ESPN has been called out as a misinformation merchant after posting a tweet Tuesday about last year's "noose" controversy involving black NASCAR driver Bubba Wallace.
Here's the tweet:
"Last year, a noose was found in Bubba Wallace's stall at Talladega Superspeedway," the tweet reads. "The next day, the NASCAR community stood with him in unity."
The tweet — which promotes an E60 "Fistful of Steel" documentary on Wallace — adds a quote from the driver featured in a documentary trailer also seen in the tweet: "I was like, 'Holy s***, it's the whole garage' ... That's when I lost it."
The trailer shows many NASCAR drivers pushing his car down the track in solidarity with him as well as Wallace's emotional reaction to the gesture by fellow drivers at the time.
What's the problem?
The language employed in the EPSN tweet isn't necessarily inaccurate. The FBI's statement about the incident refers to the object discovered in Wallace's stall a "noose" — and does so three times.
But that's not all the agency said, either.
"The FBI learned that garage number 4, where the noose was found, was assigned to Bubba Wallace last week," the agency said in a June 23, 2020 statement. "The investigation also revealed evidence, including authentic video confirmed by NASCAR, that the noose found in garage number 4 was in that garage as early as October 2019. Although the noose is now known to have been in garage number 4 in 2019, nobody could have known Mr. Wallace would be assigned to garage number 4 last week."

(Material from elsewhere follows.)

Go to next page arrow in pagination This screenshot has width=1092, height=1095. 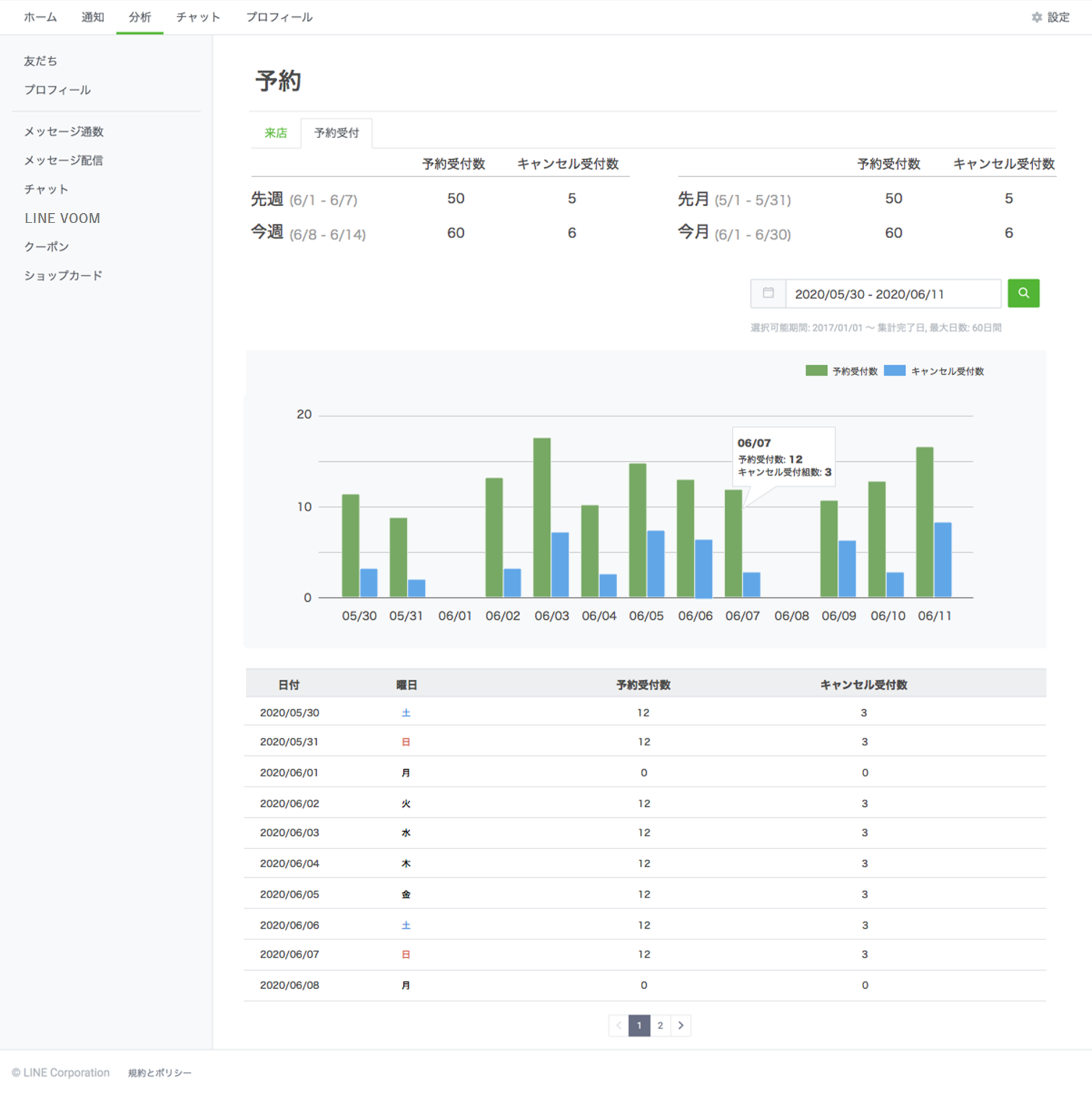(x=681, y=1025)
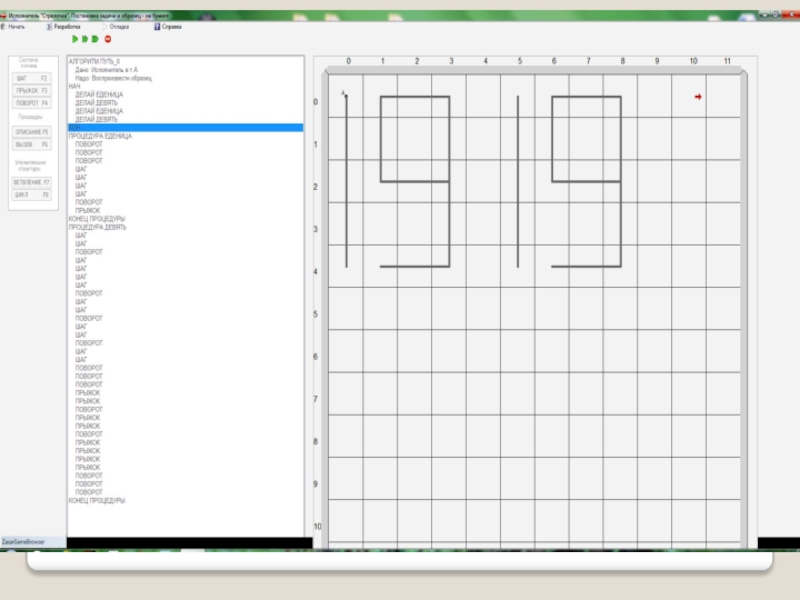The width and height of the screenshot is (800, 600).
Task: Click the first green run arrow icon
Action: coord(75,39)
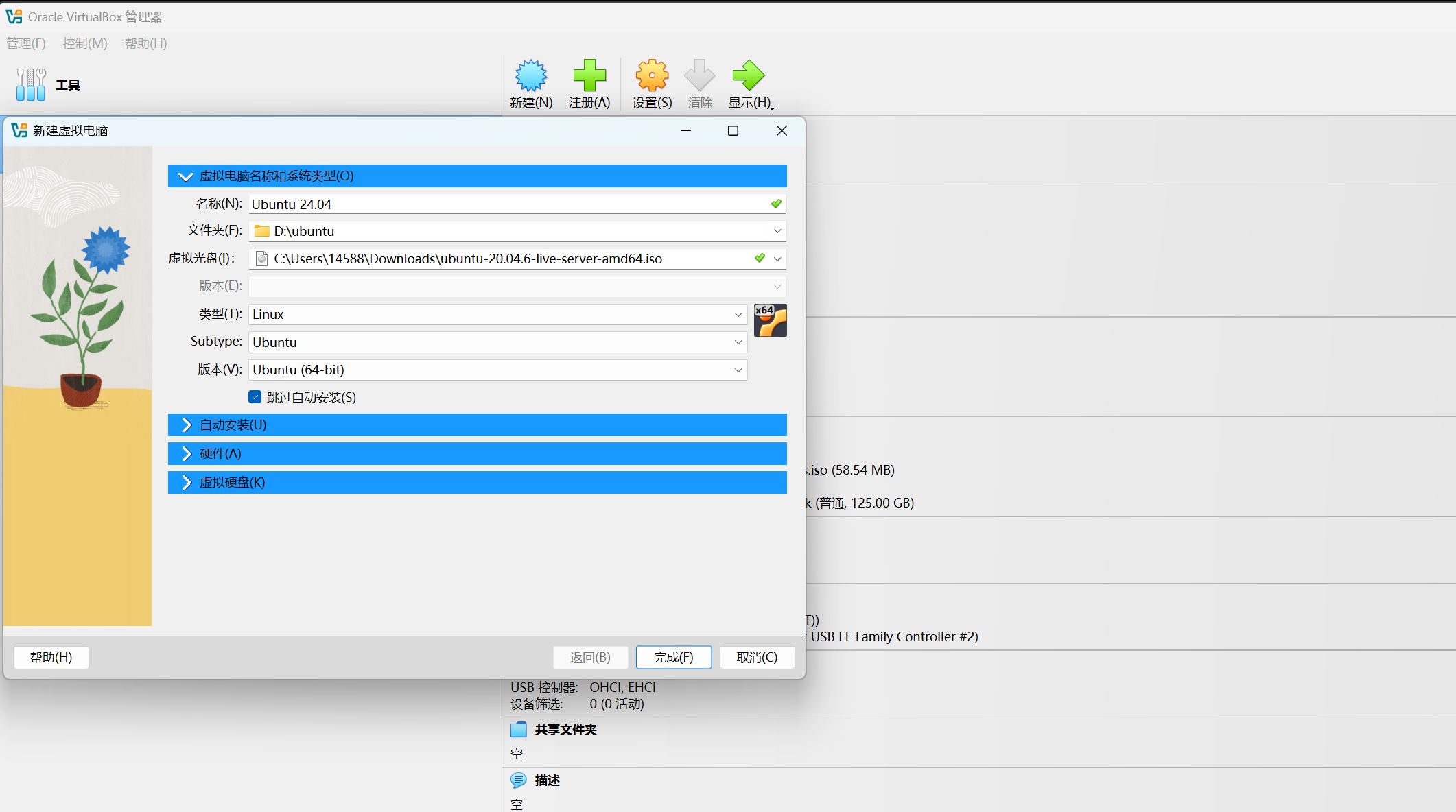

In other words, the "noose" was in the garage well before Wallace raced at Talladega last year and wasn't meant for him. The FBI also "concluded that no federal crime was committed."
NASCAR said in a statement — found in ESPN's piece on last year's incident titled, "FBI says rope had been in Talladega garage since October; Bubba Wallace not victim of hate crime" — that "the garage door pull rope fashioned like a noose had been positioned there since as early as last fall."
That's right: no hate crime against Wallace. But he still was angry about what he saw, even if it wasn't meant for him.
"It was a noose that, whether tied in 2019 or whatever, it was a noose," Wallace told CNN's Don Lemon at the time. "So, it wasn't directed at me, but somebody tied a noose, that's what I am saying."
What the ESPN tweet leaves out
Thing is, ESPN's tweet in question makes no mention of Wallace not being targeted in the incident, neither does it note that the "noose" didn't equate to a hate crime.
And ESPN has been dragged through the mire since the post went up. In fact, the responses to the tweet from the sports network have skyrocketed: Over 13,000 comments compared to just 2,400 likes as of Wednesday afternoon.
What have observers been saying?
Some Twitter users also caught the fact that ESPN's tweet left out important information, among them Donald Trump Jr., who told the sports network in part, "... you’re still pretending it was a hate crime to sow division? What’s next the ESPN True Hollywood story of the MAGA attack on Jussie Smollett?"
- "They literally still think it’s a hate crime," another commenter said.
- Another user called the Wallace story "fake outrage" and asked "... why is this 'hate crime' story still being peddled?"
- "According to @espn, @BubbaWallace was not the victim of a hate crime," another commenter noted.
- "Hi @Twitter@TwitterSafety, can we please get @espn suspended for spreading misinformation?" another user asked. "That seems like a service y'all provide regularly. Thanks."
Fox News said ESPN did not immediately respond to its request for comment on its controversial tweet.